- [TASK DETAILS] Output the full set of records exactly.

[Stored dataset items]

##############################

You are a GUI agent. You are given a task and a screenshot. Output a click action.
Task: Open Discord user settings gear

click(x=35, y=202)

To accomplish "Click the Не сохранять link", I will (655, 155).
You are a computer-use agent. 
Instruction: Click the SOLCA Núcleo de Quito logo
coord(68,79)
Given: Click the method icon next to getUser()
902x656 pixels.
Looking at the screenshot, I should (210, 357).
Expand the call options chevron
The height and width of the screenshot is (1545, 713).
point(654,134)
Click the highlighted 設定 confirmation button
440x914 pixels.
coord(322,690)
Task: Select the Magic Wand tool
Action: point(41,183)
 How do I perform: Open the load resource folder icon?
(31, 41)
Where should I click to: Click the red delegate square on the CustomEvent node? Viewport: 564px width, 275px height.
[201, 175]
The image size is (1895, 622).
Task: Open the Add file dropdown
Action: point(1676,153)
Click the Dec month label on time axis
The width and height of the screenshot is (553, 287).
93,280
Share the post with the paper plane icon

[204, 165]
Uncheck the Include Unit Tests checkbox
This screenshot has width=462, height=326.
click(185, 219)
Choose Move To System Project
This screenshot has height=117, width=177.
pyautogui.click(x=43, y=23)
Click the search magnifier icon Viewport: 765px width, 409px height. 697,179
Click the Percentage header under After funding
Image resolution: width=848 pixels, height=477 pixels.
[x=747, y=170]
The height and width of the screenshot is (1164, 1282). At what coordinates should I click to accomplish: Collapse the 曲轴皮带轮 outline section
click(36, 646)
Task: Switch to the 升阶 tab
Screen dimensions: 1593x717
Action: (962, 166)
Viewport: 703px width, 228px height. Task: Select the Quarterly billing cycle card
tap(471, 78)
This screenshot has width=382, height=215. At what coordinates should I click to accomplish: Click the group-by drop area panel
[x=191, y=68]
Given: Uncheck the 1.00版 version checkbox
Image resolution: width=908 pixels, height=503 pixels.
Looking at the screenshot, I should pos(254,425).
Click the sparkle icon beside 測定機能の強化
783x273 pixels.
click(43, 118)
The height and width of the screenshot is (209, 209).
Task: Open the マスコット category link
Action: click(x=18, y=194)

##############################

- [RESPONSE TO THE EXERCISE]
You are a GUI agent. You are given a task and a screenshot. Output a click action.
Task: Open Discord user settings gear

click(x=35, y=202)

To accomplish "Click the Не сохранять link", I will (655, 155).
You are a computer-use agent. 
Instruction: Click the SOLCA Núcleo de Quito logo
coord(68,79)
Given: Click the method icon next to getUser()
902x656 pixels.
Looking at the screenshot, I should (210, 357).
Expand the call options chevron
The height and width of the screenshot is (1545, 713).
point(654,134)
Click the highlighted 設定 confirmation button
440x914 pixels.
coord(322,690)
Task: Select the Magic Wand tool
Action: point(41,183)
 How do I perform: Open the load resource folder icon?
(31, 41)
Where should I click to: Click the red delegate square on the CustomEvent node? Viewport: 564px width, 275px height.
[201, 175]
The image size is (1895, 622).
Task: Open the Add file dropdown
Action: point(1676,153)
Click the Dec month label on time axis
The width and height of the screenshot is (553, 287).
93,280
Share the post with the paper plane icon

[204, 165]
Uncheck the Include Unit Tests checkbox
This screenshot has width=462, height=326.
click(185, 219)
Choose Move To System Project
This screenshot has height=117, width=177.
pyautogui.click(x=43, y=23)
Click the search magnifier icon Viewport: 765px width, 409px height. 697,179
Click the Percentage header under After funding
Image resolution: width=848 pixels, height=477 pixels.
[x=747, y=170]
The height and width of the screenshot is (1164, 1282). At what coordinates should I click to accomplish: Collapse the 曲轴皮带轮 outline section
click(36, 646)
Task: Switch to the 升阶 tab
Screen dimensions: 1593x717
Action: (962, 166)
Viewport: 703px width, 228px height. Task: Select the Quarterly billing cycle card
tap(471, 78)
This screenshot has width=382, height=215. At what coordinates should I click to accomplish: Click the group-by drop area panel
[x=191, y=68]
Given: Uncheck the 1.00版 version checkbox
Image resolution: width=908 pixels, height=503 pixels.
Looking at the screenshot, I should pos(254,425).
Click the sparkle icon beside 測定機能の強化
783x273 pixels.
click(43, 118)
The height and width of the screenshot is (209, 209).
Task: Open the マスコット category link
Action: click(x=18, y=194)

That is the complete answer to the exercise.